→ EXERCISE DIRECTIONS
Below are the records. Retype exactly the lines between the lines holding "Task: Select 1Password version 8.10.72" and "Task: Open User assignments", inclusive.

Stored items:
____________________

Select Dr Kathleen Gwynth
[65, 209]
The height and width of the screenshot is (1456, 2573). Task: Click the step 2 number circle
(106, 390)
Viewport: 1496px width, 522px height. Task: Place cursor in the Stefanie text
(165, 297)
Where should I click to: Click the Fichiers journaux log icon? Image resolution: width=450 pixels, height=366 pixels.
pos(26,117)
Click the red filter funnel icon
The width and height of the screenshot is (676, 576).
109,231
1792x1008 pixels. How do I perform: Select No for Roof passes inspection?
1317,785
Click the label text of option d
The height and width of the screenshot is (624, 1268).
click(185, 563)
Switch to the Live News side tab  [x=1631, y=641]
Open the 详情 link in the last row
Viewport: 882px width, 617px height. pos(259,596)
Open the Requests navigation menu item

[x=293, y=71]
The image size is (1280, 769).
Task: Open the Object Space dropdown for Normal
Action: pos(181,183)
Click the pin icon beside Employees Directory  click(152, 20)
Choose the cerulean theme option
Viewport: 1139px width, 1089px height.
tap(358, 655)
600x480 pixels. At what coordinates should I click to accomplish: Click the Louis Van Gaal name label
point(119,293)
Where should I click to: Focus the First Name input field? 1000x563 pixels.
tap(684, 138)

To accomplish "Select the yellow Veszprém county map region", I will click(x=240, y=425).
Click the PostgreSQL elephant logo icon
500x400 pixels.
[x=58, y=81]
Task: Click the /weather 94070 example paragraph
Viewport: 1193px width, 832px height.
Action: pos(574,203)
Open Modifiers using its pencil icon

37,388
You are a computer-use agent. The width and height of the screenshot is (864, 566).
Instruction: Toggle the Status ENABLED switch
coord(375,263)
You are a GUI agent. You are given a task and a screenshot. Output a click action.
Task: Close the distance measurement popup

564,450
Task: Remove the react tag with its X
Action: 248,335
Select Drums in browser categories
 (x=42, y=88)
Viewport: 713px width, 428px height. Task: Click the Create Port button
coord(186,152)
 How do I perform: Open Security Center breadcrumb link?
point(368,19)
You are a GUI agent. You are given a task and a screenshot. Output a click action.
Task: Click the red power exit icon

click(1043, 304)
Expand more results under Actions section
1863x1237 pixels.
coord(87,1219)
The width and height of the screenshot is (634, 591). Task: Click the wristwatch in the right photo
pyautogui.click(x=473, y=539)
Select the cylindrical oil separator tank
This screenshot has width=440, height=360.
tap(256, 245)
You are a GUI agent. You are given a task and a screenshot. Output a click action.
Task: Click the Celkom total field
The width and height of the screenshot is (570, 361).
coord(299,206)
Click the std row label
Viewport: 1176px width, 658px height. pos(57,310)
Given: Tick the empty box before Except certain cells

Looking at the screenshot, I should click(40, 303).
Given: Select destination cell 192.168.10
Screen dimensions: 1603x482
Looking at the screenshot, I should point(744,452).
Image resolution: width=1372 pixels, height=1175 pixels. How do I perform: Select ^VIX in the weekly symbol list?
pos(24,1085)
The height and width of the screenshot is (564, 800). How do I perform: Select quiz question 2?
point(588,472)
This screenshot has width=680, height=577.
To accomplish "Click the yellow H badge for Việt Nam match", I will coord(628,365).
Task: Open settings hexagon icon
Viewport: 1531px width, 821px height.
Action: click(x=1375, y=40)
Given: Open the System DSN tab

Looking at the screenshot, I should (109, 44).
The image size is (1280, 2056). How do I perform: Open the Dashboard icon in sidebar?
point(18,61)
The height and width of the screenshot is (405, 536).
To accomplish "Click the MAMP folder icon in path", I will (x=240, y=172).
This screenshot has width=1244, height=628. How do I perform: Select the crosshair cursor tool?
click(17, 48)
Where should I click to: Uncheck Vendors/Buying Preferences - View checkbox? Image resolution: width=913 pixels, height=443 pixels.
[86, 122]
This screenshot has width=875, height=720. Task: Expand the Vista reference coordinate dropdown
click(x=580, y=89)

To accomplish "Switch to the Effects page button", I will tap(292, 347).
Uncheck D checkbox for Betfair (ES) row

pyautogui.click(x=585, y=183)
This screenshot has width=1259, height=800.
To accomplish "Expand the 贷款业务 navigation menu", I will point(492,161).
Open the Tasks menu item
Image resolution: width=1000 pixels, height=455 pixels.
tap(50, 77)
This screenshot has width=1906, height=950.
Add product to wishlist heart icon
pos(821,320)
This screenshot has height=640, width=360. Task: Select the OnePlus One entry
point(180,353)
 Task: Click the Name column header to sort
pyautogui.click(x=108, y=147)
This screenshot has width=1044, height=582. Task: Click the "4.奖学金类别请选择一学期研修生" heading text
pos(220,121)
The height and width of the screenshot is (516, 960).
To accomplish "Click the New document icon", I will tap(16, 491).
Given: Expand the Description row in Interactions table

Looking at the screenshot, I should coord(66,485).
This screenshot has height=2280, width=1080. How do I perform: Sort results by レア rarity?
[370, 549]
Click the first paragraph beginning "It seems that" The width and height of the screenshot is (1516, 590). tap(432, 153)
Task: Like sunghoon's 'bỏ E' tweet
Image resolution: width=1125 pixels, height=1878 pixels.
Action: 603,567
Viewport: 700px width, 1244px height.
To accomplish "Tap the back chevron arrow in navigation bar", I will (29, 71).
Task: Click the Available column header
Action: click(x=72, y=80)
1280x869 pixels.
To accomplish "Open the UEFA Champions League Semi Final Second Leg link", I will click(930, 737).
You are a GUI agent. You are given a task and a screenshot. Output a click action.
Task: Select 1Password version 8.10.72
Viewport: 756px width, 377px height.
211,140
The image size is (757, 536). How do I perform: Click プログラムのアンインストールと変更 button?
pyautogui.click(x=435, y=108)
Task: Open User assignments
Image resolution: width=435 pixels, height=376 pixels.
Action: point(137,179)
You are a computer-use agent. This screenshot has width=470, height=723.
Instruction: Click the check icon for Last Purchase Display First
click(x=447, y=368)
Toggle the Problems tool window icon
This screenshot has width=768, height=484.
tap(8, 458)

____________________

→ ANSWER SECTION
Task: Select 1Password version 8.10.72
Viewport: 756px width, 377px height.
211,140
The image size is (757, 536). How do I perform: Click プログラムのアンインストールと変更 button?
pyautogui.click(x=435, y=108)
Task: Open User assignments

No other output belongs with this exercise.